Open lijun-1999 opened 10 months ago
使用NYT数据集和WebNLG数据集复现代码是没有报错的,使用自己的数据,按照NYT数据集的格式修改的自己的数据,但是报这个错误
将list_index相关的代码修改为: def list_index(list1: list, list2: list) -> list: if not list1 or not list2: return -1, -1 # 返回无效的索引值
start = [i for i, x in enumerate(list2) if x == list1[0]]
end = [i for i, x in enumerate(list2) if x == list1[-1]]
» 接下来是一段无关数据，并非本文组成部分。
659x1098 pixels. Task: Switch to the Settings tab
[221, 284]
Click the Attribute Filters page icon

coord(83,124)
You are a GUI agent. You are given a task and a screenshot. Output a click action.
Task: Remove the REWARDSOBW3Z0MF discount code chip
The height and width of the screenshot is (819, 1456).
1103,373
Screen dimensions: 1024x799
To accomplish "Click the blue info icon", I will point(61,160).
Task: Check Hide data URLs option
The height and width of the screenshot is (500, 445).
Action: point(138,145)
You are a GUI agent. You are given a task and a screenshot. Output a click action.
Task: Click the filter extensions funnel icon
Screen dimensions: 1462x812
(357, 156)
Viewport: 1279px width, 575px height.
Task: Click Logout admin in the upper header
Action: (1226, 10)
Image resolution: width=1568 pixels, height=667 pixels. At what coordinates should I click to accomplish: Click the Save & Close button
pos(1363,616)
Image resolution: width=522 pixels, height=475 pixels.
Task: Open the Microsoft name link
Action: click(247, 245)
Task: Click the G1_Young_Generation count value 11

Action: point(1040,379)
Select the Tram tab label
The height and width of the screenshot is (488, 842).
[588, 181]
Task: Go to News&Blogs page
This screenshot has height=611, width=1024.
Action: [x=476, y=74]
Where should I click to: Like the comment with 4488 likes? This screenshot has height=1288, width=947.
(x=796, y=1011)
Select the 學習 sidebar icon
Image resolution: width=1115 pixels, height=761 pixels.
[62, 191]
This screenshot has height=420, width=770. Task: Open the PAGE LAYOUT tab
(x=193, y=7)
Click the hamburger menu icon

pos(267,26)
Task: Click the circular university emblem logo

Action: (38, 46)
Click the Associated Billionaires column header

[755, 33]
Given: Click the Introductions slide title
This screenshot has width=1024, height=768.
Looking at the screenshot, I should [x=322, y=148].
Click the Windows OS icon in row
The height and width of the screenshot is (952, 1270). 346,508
index = (-1, -1) # 初始化索引变量
if len(start) == 1 and len(end) == 1:
return start[0], end[0]
else:
for i in start:
for j in end:
if i <= j:
if list2[i:j+1] == list1:
index = (i, j)
break
return index[0], index[1]
可以解决报错
但是修改过后,又有新的错误
DATA SUMMARY END.
=== Epoch 0 train ===
/pytorch/aten/src/ATen/native/cuda/Loss.cu:247: nll_loss_forward_reduce_cuda_kernel_2d: block: [0,0,0], thread: [10,0,0] Assertion t >= 0 && t < n_classes
failed.
Traceback (most recent call last):
File "/root/miniconda3/lib/python3.8/runpy.py", line 194, in _run_module_as_main
return _run_code(code, main_globals, None,
File "/root/miniconda3/lib/python3.8/runpy.py", line 87, in _run_code
exec(code, run_globals)
File "/root/autodl-tmp/SPN4RE/Nr_Partial_ch_SPN4RE-main/main.py", line 102, in
我遇到了相同的错误,错误的原因很可能是由于em1Text,em2Text中的文本和sentText中的不匹配,比如大小写不同。或者含有特殊字符也可能导致错误。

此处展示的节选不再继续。